----- TASK DATA

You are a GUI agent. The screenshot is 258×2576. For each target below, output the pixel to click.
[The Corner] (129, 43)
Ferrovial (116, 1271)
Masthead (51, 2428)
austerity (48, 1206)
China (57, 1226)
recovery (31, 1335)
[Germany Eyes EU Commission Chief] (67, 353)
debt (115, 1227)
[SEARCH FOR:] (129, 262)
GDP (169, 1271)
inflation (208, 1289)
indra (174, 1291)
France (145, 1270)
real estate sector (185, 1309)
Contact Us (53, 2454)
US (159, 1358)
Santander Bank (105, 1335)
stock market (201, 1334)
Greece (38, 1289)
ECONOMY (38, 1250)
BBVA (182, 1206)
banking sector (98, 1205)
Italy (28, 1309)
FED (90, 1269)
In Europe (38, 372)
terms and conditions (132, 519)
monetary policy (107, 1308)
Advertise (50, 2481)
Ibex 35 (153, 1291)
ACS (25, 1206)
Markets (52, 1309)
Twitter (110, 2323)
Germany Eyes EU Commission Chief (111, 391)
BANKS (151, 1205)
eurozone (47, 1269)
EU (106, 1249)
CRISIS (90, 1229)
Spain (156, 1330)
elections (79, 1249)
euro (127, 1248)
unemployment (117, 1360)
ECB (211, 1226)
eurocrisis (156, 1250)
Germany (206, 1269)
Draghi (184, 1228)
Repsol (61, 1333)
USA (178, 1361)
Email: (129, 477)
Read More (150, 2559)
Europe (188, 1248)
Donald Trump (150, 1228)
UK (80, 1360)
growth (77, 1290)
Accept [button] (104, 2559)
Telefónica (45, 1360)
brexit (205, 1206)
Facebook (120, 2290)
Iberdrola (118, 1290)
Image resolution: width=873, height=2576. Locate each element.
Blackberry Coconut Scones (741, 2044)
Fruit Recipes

----------

_EXERCISE AIM:_ Search the listing for the string "Germany". Copy each line where it turns up.

_EXPECTED ANSWER:_
[Germany Eyes EU Commission Chief] (67, 353)
Germany Eyes EU Commission Chief (111, 391)
Germany (206, 1269)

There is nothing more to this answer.